The city announced last month that the “challenges related to developing a facility adjacent to the airport” have spurred it to “explore options for alternative locations,” but also expressed its support for the project, in principal, recognizing the “anticipated economic benefits,” of the track.
Jim Johnson, president of the Vancouver Island Motor Sports Association (VIMSA), says he’s certainly disappointed by the city’s announcement and worries it could mean the facility will need to be located in a different community.
“I’ve got three pieces of land in Port Alberni that they want me to look at and there’s another one further south that people want me to look at. There are places that want this frickin’ project,” Johnson says. “But even though I was a drag racer, that’s not the reason I got involved in this thing. I wanted to bring something to Campbell River that would be unique to the Island and would bring a positive economic impact to this community. It’d be a hell of a deal for us to have the only permanent facility on the Island and drag a whole lot of people here.”

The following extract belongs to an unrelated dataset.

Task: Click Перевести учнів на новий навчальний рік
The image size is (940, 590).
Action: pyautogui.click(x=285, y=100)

But at this point he’s not optimistic, based on the discussions he’s had with the city since they made their announcement.
“They said ‘we’re gonna find you another location,’ and they started showing me these locations and, as I expected, none of them are actually in Campbell River,” Johnson continues. “If it was put in any of these locations, you’d never feel the economic impact in Campbell River that they say is the reason they want to support it.”

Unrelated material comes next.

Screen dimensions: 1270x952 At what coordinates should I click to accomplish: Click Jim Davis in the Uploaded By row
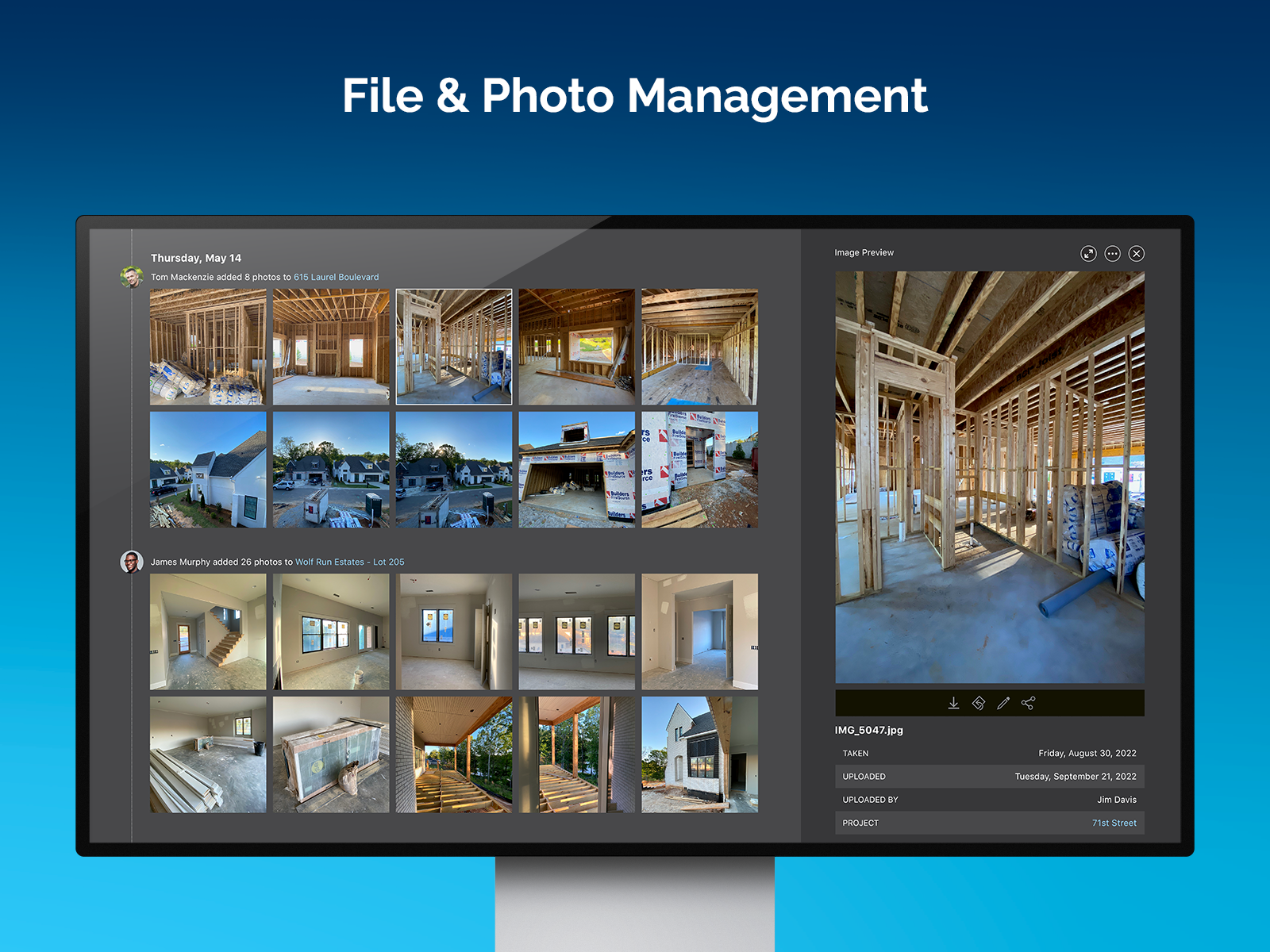tap(1116, 800)

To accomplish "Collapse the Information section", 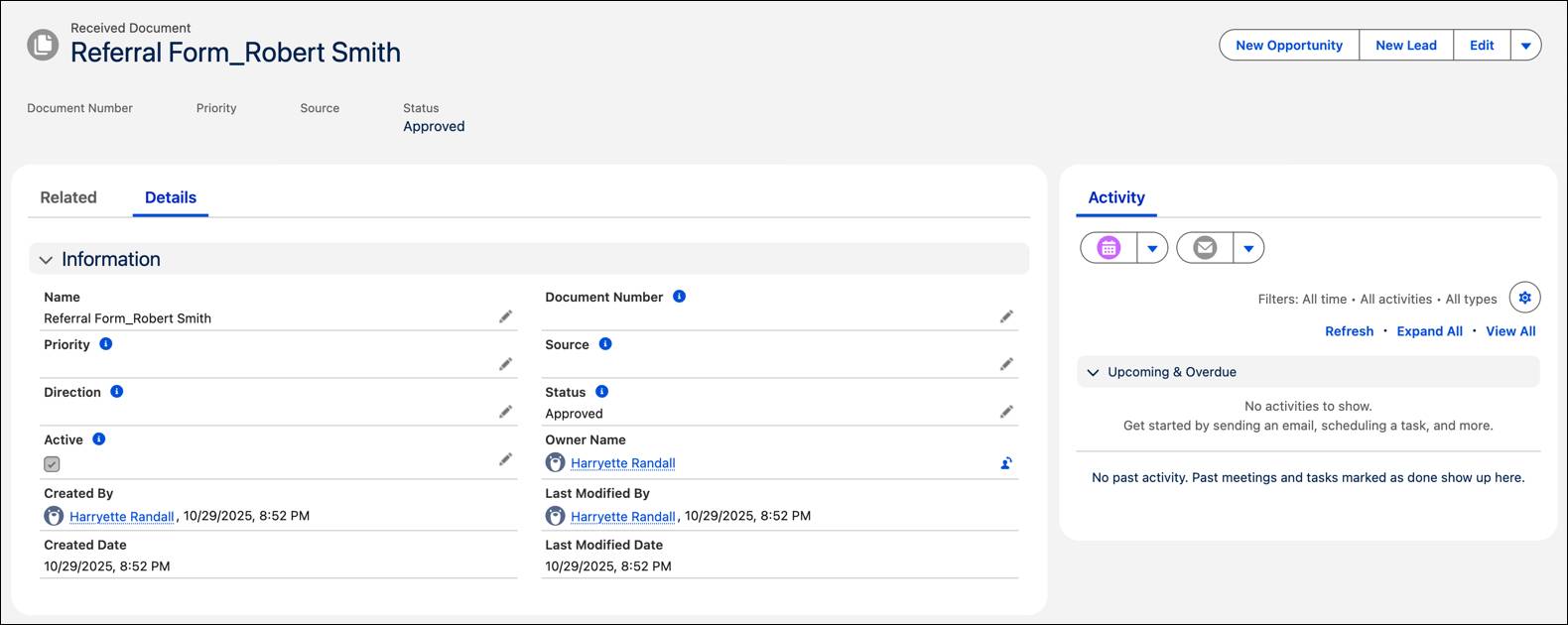I will click(x=46, y=260).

Johnson says the announcement by the city “has stirred up a lot of negative feedback,” but he wants to take a “positive approach, because there is significant good news in the release, too,” citing the city recognizing that the need is there for such a facility and that it would be an economic boon to the community to have it built.
He also says after the announcement – and the public’s response he saw to it – he was again reminded about some of the misconceptions that were circulating about what it is they are trying to do, which caused backlash against the plan.

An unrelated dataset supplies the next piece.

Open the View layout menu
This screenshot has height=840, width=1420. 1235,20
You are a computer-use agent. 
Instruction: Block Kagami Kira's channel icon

One of these was surrounding noise.
“It’s ridiculous than anybody’s worried about the sound,” Johnson says.
“You’d have to have a huge lull in everyday activities that happen around you all the time for anyone to even slightly hear the loudest race car that we’d ever get there. We didn’t fool around when we did the sound study – we got a 200-mile-an-hour race car to do the test. We’re not trying to fool anybody. I said right from the start that we have no interest in building something in the wrong place. “That would be just stupid.”
Another misconception, Johnson says, is that they were asking for city money to create the facility.
“VIMSA has never asked for any taxpayer money,” he says. “We have only asked to partner with the city to build on their land. We are willing to invest $5 million to improve a piece of unused previously cleared land providing items like roads, taxiways, paved parking areas and mowed grass areas. The open house information said we could request that the road and fence be supplied, but we’d never let that be a stumbling block if they said no.”
But Johnson and the rest of VIMSA are still hopeful that the city will give the airport location another chance, so that the people of Campbell River won’t see this facility located elsewhere “and only then realize that we missed another great opportunity.”